The final category of material relied on was the evidence of the defendant's own correspondence in the case.
In the email from the Defendant's SEN Casework Officer to the Claimant's litigation friend, in September 2025, the Defendant stated: "I am very sorry that A's needs assessment is taking far longer than it should. This is because the County Council is receiving many more requests for assessment than our Educational Psychology (EP) workforce and the Statutory Assessment Team are able to manage in a timely way".
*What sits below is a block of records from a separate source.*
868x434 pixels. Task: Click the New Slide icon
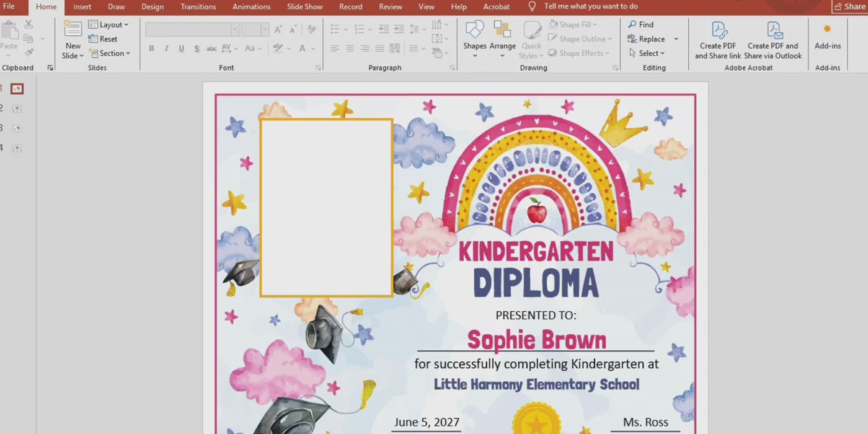coord(73,29)
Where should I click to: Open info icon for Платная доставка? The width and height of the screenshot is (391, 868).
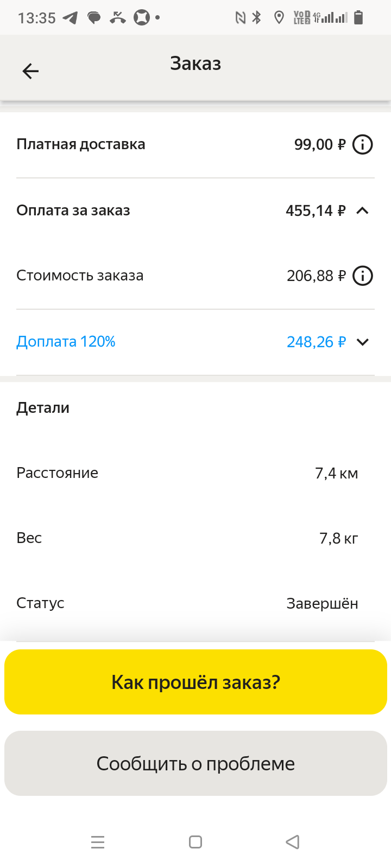[363, 145]
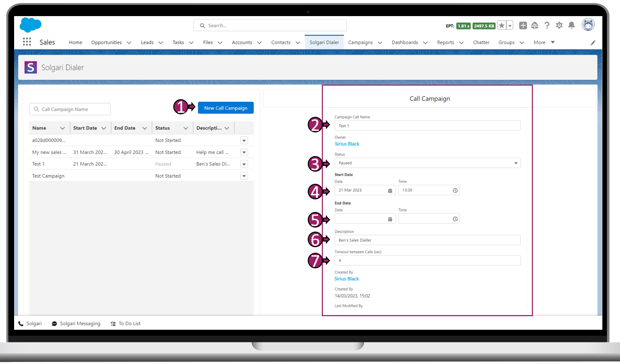
Task: Click the Call Campaign Name search field
Action: (x=70, y=109)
The judge observed: “This material demonstrates there to be systemic issues resulting in the risk at least of unlawful failures of compliance with the mandatory timescales relating to EHC assessments and the issuance of EHC Plans by the defendant.”
The judge was satisfied that the claimant had an arguable ground for judicial review, and granted permission.
Concluding the case, he said: “I have concluded that it is appropriate to grant the declaratory relief sought in this claimant's case.
“[…] This is not, as [counsel for the claimant] submitted, to "rub a defendant's nose in his admitted breach". It is, rather, to make clear that the Defendant was acting unlawfully when serious prejudice was occasioned to a vulnerable 11-year-old girl, and when it has acted in the same way in a large number of similar cases also relating to vulnerable young people. The declaration therefore both identifies past unlawful conduct, deters such conduct in the future and vindicates the Claimant's rights.
“Accordingly, I do make the declaration sought by the Claimant, namely: "The Defendant acted unlawfully by failing to complete the Claimant's EHC Needs Assessment and decide whether to issue an EHC Plan within 16 weeks of the request, contrary to Regulation 10 of the SEND Regulations 2014".”